Some shops offer glass blowing, tonbo-dama making or ceramic making lessons.

Soba noodle making and tasting

Soba noodles are made of buckwheat flour, a little thinner than spaghetti, and served in various hot and cold dishes. Soba restaurants are very popular nationwide and easily found in Odawara and Hakone. The following examples are basic soba dishes.
Mori/Zaru Soba (cold):
The chilled soba served on a tray with a simple chilled soy-sauce based dipping sauce served on the side.
Kake Soba (hot):
Soba noodles served in a bowl of hot soy-sauce based broth.
Tempura Soba (hot/cold):
This soba dish comes with tempura either on the side or on top of the noodles.
You may make soba noodle by yourself and taste it afterward.

Kamaboko and Chikuwa making

Kamaboko is a seafood product that is steamed, baked, fried or poached. Kamaboko is made from white fish, which is filleted, pounded into a paste, mixed with salt, sugar, egg whites, fish sauce and Japanese sake. You can enjoy the goodness of fish with a delicious flavor and a unique texture, smooth and chewy. See more here.

Chikuwa is a cooked fish cake in the shape of a tube with a small center. Chikuwa is made from similar fish paste used for Kamaboko.
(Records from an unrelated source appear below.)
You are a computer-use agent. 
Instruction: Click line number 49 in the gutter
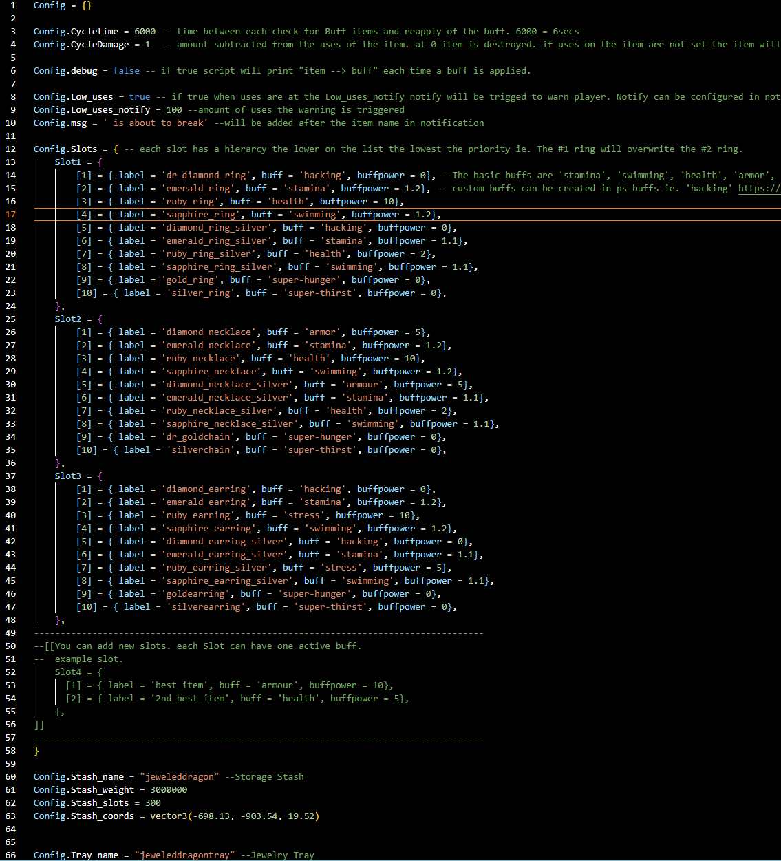pyautogui.click(x=11, y=633)
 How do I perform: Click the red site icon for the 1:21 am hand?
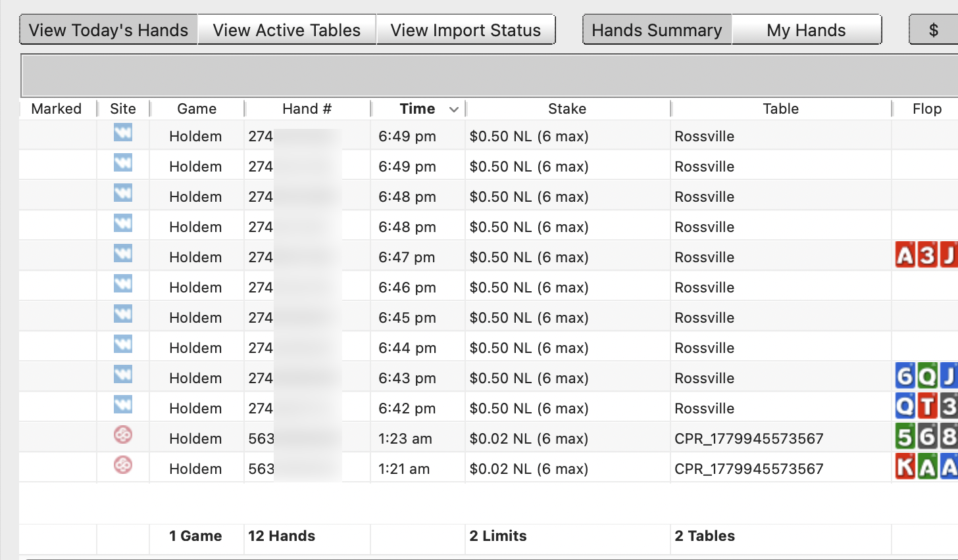(x=123, y=465)
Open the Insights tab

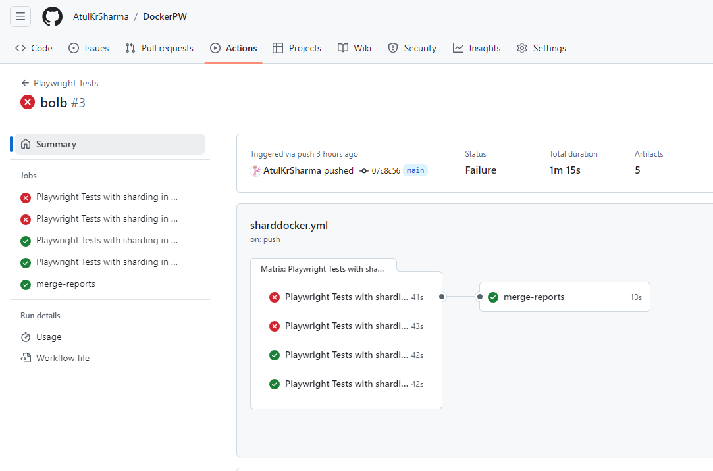pos(476,47)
The fish paste is molded around a stick, bamboo or metal, then steamed or baked.

You can make Kamaboko or Chikuwa by yourself and taste it at the workshop in Odawara Suzuhiro Kamaboko Village.


Sake making process and tasting

Japanese Sake is the most traditional alcohol beverage originated in Japan. As you know in Dec. 2013, “Washoku”, Traditional Japanese cuisine has been added to an intangible cultural heritage list of UNESCO. Without doubt, Japanese Sake fits very well to Washoke, but also the harmony of Japanese Sake with Western style dishes has been well recognized among Western countries.
There are several Japanese Sake breweries in north of Odawara because of good quality groundwater. You can see the traditional brewing process and taste Sake in some of these breweries. See also here.
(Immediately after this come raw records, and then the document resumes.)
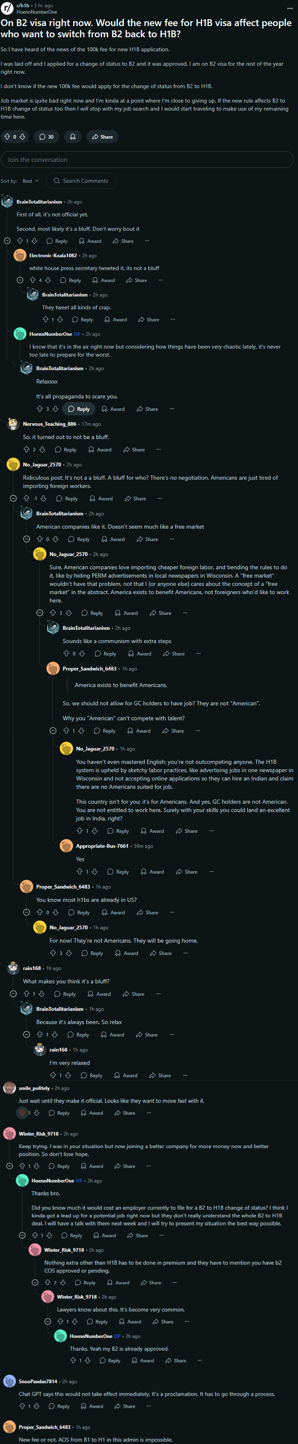Open the post's 30 comments button
Screen dimensions: 298x1444
click(46, 137)
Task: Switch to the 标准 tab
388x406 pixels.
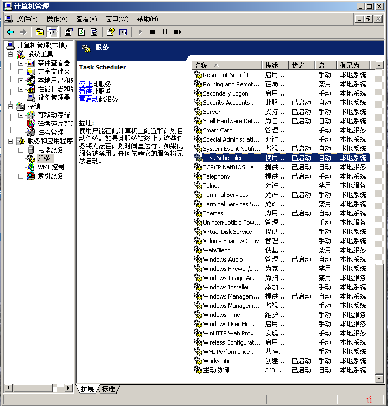Action: coord(109,389)
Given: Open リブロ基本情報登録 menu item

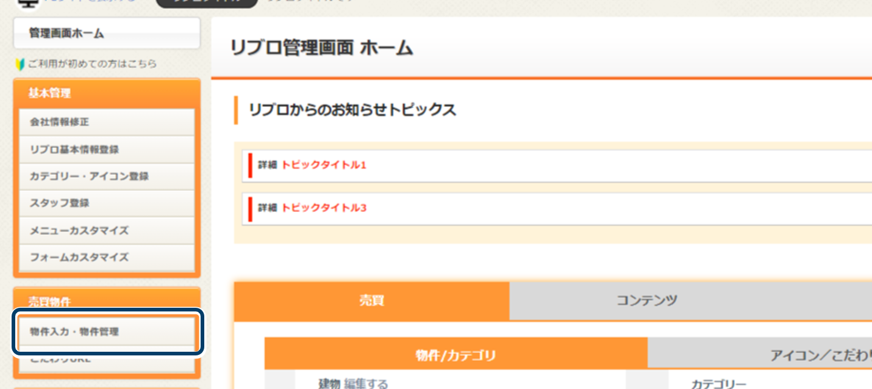Looking at the screenshot, I should pyautogui.click(x=107, y=150).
In Zen Buddhism, Zazen is a meditative discipline that is typically the primary practice. Zazen is performed while seated with the legs crossed and each foot resting on the opposite thigh. When you do Zazen, find a quiet place where you can sit without disturbances. While doing Zazen you do not concentrate on any particular object or control your thought. When you maintain a proper posture and your breathing settles down, your mind will naturally become tranquil. The essential thing in doing Zazen is to awaken from distraction and dullness, and return to the right posture moment by moment.

Daiyu-zan Saijyo-ji Temple offers Zazen trial periodically.
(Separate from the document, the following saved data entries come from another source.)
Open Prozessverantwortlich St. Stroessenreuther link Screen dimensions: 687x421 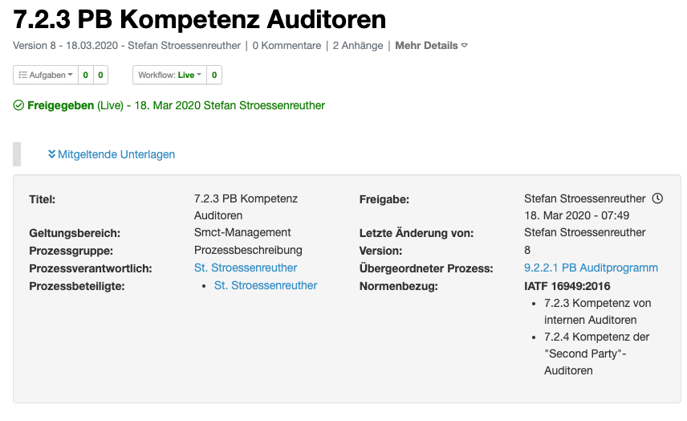(x=246, y=268)
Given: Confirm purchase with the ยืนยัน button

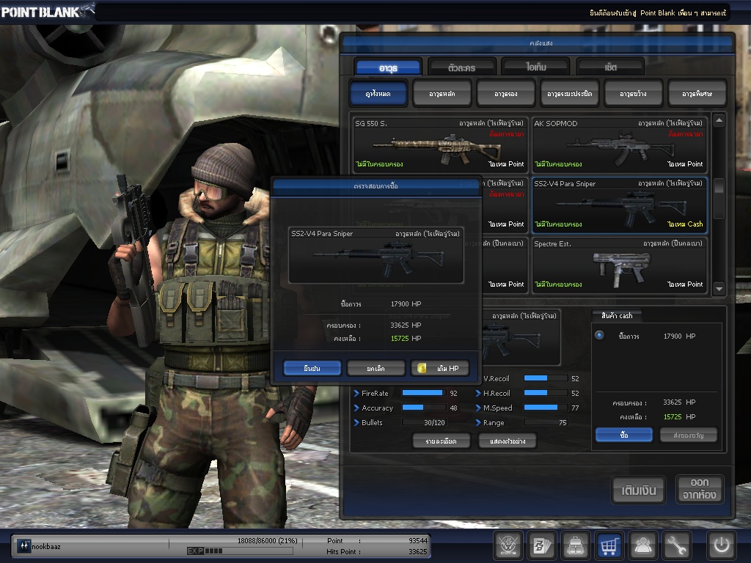Looking at the screenshot, I should pyautogui.click(x=312, y=368).
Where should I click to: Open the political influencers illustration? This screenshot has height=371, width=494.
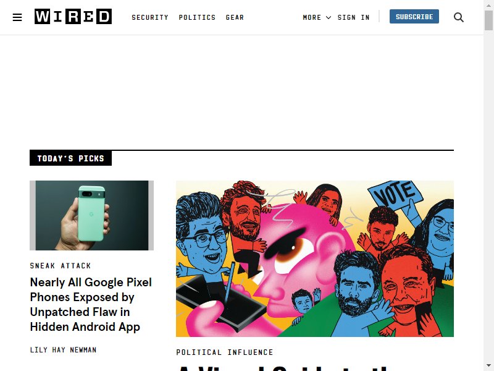pos(315,258)
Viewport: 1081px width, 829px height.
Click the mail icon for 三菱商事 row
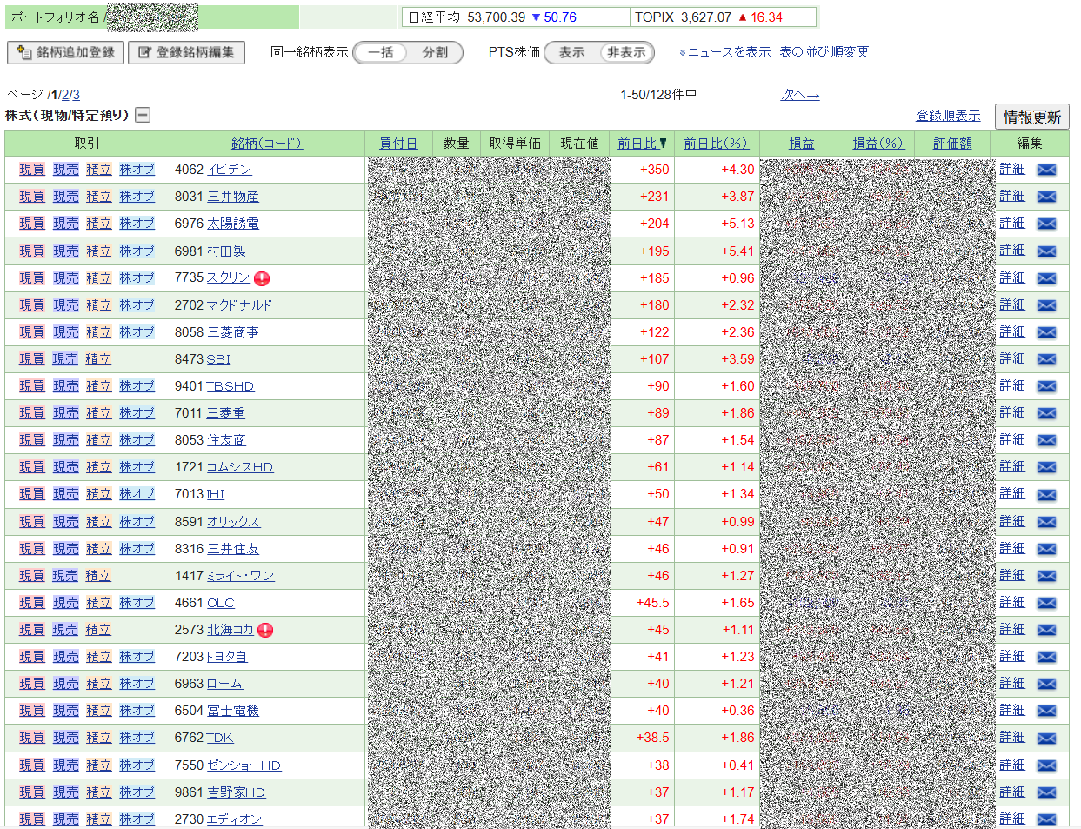click(1046, 332)
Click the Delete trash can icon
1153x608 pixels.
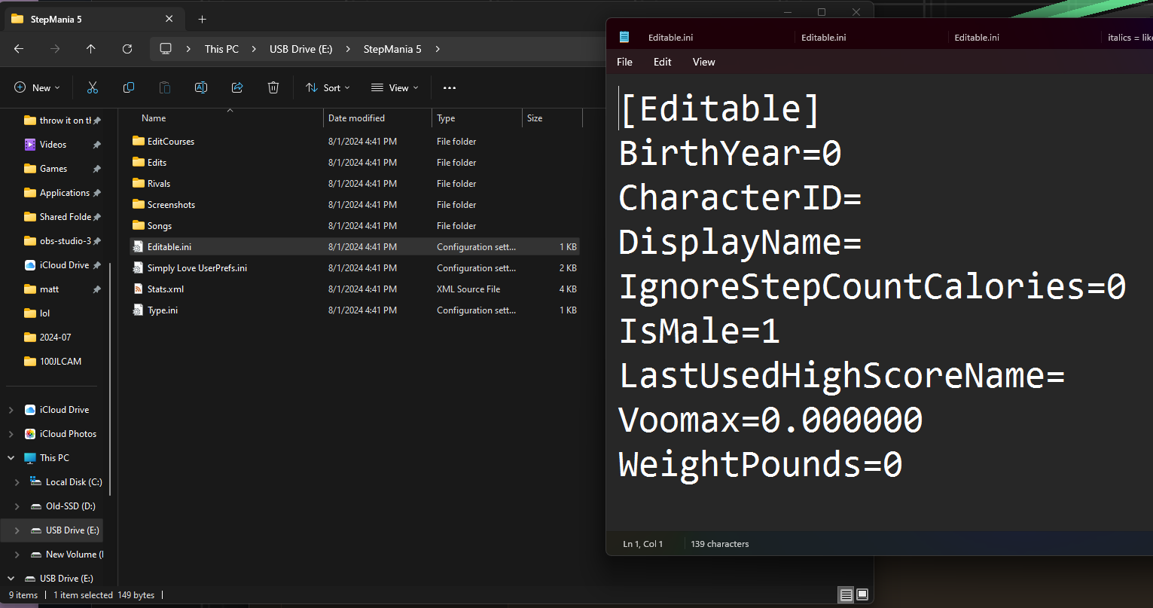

Mikan (a kind of Japanese orange) picking

Mikan is a sweet seedless and easy-peeling citrus that is very similar to tangerine oranges. The Mikan fruit is mainly produced in Wakayama, Shizuoka and Ehime Prefecture in Japan, but also many Mikan orchards are located at the south side slopes in Odawara area. Mikan is one of the most popular fruits during the winter season.
From middle October to early December, Mikan orchards offer Mikan picking that you can pick and eat Mikan as much as you want.